Lira tenta resolver impasse da energia solar

Arnaldo Galvão
Publicada em 12/06/2021 às 06:00
Foto: Folhapress

O presidente da Câmara, Arthur Lira, tenta um acordo para marcar a votação do projeto que prevê o marco legal da geração distribuída de energia.

Marcelo Ramos, primeiro vice-presidente da Câmara, diz que está difícil superar a manutenção do subsídio cruzado no texto do relator. Isso significa, na avaliação dele, continuar com a situação de consumidores cativos arcando com o ônus de pagar custos de transmissão, encargos e perdas dos beneficiados com a geração de energia solar.

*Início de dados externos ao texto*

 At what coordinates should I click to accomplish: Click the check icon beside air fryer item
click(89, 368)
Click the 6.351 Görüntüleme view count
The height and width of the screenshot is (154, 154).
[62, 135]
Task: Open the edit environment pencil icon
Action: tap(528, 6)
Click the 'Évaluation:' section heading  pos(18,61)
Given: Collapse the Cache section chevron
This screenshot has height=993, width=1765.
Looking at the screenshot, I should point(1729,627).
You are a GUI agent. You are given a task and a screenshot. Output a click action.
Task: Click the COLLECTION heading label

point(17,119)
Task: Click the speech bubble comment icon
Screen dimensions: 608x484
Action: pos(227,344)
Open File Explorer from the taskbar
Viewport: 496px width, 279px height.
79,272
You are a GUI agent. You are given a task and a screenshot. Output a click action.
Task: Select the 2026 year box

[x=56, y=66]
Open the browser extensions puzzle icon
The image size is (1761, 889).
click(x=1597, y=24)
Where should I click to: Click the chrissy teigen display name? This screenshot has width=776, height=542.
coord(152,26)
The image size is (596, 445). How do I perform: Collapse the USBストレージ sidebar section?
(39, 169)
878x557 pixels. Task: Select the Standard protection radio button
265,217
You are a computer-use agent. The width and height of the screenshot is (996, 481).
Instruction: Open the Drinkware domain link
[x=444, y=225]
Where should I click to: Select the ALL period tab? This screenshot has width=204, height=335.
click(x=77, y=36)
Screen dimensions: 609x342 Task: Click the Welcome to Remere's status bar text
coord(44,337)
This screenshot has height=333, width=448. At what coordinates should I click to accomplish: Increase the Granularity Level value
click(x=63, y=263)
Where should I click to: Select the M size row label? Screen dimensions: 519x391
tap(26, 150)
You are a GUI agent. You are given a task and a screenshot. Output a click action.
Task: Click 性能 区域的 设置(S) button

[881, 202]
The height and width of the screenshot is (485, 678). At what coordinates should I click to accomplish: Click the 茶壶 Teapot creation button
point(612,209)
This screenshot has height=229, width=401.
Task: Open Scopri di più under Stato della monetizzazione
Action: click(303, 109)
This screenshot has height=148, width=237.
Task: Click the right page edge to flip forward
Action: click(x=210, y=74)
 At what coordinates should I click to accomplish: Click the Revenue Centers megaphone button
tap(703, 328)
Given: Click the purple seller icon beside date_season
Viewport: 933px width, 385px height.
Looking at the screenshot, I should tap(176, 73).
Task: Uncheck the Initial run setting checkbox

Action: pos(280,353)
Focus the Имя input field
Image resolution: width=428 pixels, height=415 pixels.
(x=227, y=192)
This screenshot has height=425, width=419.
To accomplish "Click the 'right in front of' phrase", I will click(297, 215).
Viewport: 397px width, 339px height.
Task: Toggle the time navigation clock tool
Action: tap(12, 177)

“Sugeri que, depois do período de transição, os atuais beneficiados com o subsídio paguem os custos, mas tenham o desconto dos benefícios sistêmicos”, afirma Ramos. “Não vejo perspectiva de o projeto ir ao plenário porque o presidente da Câmara disse que precisa de acordo”, admite.

Lafayette de Andrada, relator do PL 5829, tem opinião diferente. Ele afirma que a matéria está madura para ir à votação e o texto do seu substitutivo já contemplou uma mudança importante. Foi reduzido de dez para oito anos o período de transição para os novos geradores que vão continuar recebendo o estímulo do subsídio.

Para o relator, as distribuidoras de energia querem incluir o teor de uma nota técnica da Aneel que significa taxação de 60% para quem tem geração própria por meio de placas que produzem energia solar. “Isso seria o fim da energia solar”, avisa Lafayette de Andrada.